Engineers Develop Rapid Printing Method to Manufacture Perovskites Solar Cells
The method increased the processing time of solar charge transport layers by 60 times
Engineers from Dartmouth Engineering in New Hampshire, in their recently published study, ‘Eliminating the Perovskite Solar Cell Manufacturing Bottleneck via High-Speed Flexography,’ claimed to have developed a rapid printing method to manufacture perovskite solar cells.
The engineers claim that the new method would make the sunlight-to-electricity conversion more efficient.
Even with their abundant absorber material, traditional metal halide perovskites face a scaling-up challenge due to slow production time, resulting in high manufacturing costs. The rapid printing process performed by engineers in the Dartmouth Engineering lab accelerates the total processing time of solar charge transport layers (CTLs) by 60 times without compromising reliability.
The new printing method pairs high-speed flexographic printing with rapidly annealed sol-gel inks, a method to produce solid materials from small molecules.
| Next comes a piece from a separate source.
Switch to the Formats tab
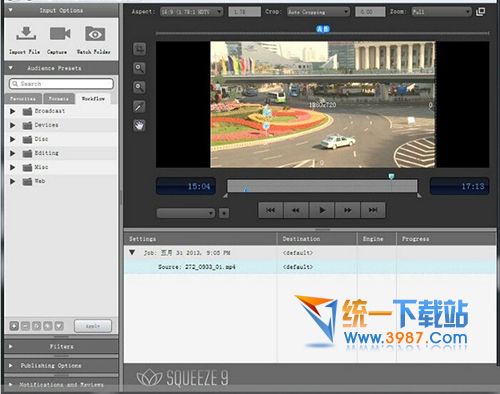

The ink can be directly coated on the glass substrate in perovskites, coupled with antisolvent extraction.
Flexography is a form of rotary printing in which ink is applied to various surfaces using flexible rubber or other elastomeric printing plates.
The method involved scaling ultrathin nickel-oxide hole transport layers (HTLs) by pairing high-speed flexographic printing with rapidly annealed sol-gel inks to achieve the fastest reported process for fabrication of inorganic CTLs for perovskites. In this method, following the engineering precursor rheology for rapid film-leveling, nickel oxide HTLs were printed with high uniformity and ultralow pinhole densities resulting in photovoltaic performance exceeding that of spin-coated devices. Integrating these printed transport layers in planar inverted perovskite solar cells allows rapid fabrication of high efficiency with a power conversion efficiency greater than 15%.
Dartmouth Engineering Professor William Scheideler said, “Our method prints the solar cell layers with the speed and efficiency of a commercial newspaper printing press. This high manufacturing speed is important because it directly translates to lower cost per kWh, ultimately making solar energy more affordable for a larger population.”
Researchers worldwide have been performing various experiments to overcome the production scaling issues with perovskites, owing to their promising application for energy-efficient, thinfilm solar cells.
Recently, material scientists at the UCLA Samueli School of Engineering developed a new surface treatment during the manufacturing process of perovskites to overcome the degradation of cells due to prolonged exposure to sunlight.
Earlier this year, researchers at the Karlsruhe Institute of Technology (KIT) in Germany had developed colored solar cells from inexpensive perovskite semiconductor material, which can be integrated into facades or roofs of buildings and imitate the optics of building materials like marble.